0
votes

i need to calculate the GPU run time code, and also the total running code (both host and device). in my code i have two gpu kernel running, and in between a host for loop to copy data, below example can show what my code looks like

cuda event start

//FIRST kernel code call <<...>>

// cuda memory copy result back from device to host

CudadeviceSyncronize()

// copy host data to host array (CPU funtion loop)

// cuda memory copy from host to device

// SECOND Kernel call <<...>>

cuda event stop

//memory copy back from device to host

what i know is that i use events to calculate the kernel, Events precisely measure the actual time taken on the GPU for a kernel. so my question & goal is :

1- is my way i put the event calling above shown : will be recording the kernel Only and neglecting the host functions ?

2- will the host loop call affect the cuda events timing?

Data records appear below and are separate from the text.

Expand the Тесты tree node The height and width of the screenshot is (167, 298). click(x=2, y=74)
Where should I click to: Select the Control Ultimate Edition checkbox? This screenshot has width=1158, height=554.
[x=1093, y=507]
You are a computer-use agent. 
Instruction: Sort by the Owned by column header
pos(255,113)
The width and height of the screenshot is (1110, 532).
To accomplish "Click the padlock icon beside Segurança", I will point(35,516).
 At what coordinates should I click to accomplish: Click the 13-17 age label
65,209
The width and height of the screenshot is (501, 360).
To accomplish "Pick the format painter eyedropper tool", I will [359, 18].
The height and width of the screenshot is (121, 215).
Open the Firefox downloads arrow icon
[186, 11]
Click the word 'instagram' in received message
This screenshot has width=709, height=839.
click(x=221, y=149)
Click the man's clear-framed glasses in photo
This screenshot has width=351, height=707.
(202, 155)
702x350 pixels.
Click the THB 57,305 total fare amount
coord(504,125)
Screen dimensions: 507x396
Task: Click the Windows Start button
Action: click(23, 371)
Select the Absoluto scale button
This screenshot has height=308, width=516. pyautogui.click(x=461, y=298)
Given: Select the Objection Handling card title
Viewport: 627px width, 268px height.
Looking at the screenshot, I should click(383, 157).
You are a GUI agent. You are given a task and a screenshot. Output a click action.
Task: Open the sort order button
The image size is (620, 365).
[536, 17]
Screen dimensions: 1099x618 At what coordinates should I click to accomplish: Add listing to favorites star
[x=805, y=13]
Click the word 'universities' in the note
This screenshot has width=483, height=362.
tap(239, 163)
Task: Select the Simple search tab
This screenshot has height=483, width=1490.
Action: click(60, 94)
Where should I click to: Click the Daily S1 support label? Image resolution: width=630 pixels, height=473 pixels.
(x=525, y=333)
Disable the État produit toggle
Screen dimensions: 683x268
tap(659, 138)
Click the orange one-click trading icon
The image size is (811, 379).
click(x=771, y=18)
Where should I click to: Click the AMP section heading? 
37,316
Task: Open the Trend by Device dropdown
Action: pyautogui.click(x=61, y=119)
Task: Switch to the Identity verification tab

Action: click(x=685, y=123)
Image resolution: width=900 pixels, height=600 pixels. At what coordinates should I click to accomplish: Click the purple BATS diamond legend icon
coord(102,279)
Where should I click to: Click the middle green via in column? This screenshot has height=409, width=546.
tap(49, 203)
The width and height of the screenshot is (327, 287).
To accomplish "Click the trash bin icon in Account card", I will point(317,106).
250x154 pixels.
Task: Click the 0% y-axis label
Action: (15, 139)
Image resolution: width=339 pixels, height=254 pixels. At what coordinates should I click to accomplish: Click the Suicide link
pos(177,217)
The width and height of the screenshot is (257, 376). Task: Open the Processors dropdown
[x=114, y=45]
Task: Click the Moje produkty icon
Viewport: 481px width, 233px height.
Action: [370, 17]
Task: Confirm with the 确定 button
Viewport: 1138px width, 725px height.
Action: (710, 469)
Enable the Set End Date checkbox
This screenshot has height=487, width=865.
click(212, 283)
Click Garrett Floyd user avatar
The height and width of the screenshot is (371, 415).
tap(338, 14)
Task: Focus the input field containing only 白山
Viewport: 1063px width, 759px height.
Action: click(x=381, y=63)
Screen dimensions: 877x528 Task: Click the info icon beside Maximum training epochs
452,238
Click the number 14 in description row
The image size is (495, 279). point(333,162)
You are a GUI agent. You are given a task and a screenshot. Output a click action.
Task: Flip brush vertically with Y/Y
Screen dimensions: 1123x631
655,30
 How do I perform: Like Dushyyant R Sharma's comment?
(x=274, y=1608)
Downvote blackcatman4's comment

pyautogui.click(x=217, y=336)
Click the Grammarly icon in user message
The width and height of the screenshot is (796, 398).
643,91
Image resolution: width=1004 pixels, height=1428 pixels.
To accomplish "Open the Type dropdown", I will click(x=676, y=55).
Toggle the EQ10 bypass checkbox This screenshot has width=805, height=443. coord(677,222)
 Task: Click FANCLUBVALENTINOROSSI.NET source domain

3- my goal is to calculate the GPU only , and also GPU+CPU together, the above will it achieve it or should i use clock_gettime(CLOCK_REALTIME, timer) to calculate the host ?

1

1 Answers

2
votes

A sequence like this:

float et;
cudaEvent_t start, stop;
cudaEventCreate(&start); cudaEventCreate(&stop);
cudaEventRecord(start);
kernel1<<<...>>>(...);
cudaDeviceSynchronize();
host_code_routine(...);
kernel2<<<...>>>(...);
cudaEventRecord(stop);
cudaEventSynchronize(stop);
cudaEventElapsedTime(&et, start, stop);

will return, in et, the floating-point elapsed time (in milliseconds) that is (approximately) the sum of:

  1. kernel1 execution time
  2. the (host) execution time associated with host_code_routine
  3. kernel2 execution time

If you wish to produce the sum of only 1 and 3 above, you will need to bracket each kernel (only) with a cudaEvent timing sequence, and then manually sum the two values in host code.

To answer your questions, then:

1- is my way i put the event calling above shown : will be recording the kernel Only and neglecting the host functions ?

No, the recording you have depicted will capture both host and device elapsed time in the sequence.

2- will the host loop call affect the cuda events timing?

Yes

3- my goal is to calculate the GPU only , and also GPU+CPU together, the above will it achieve it or should i use clock_gettime(CLOCK_REALTIME, timer) to calculate the host ?

If you want individual times and various sums, I suggest you time the kernels independently, and use some host-based method of timing the host code, and then combine the various components in whichever way you wish.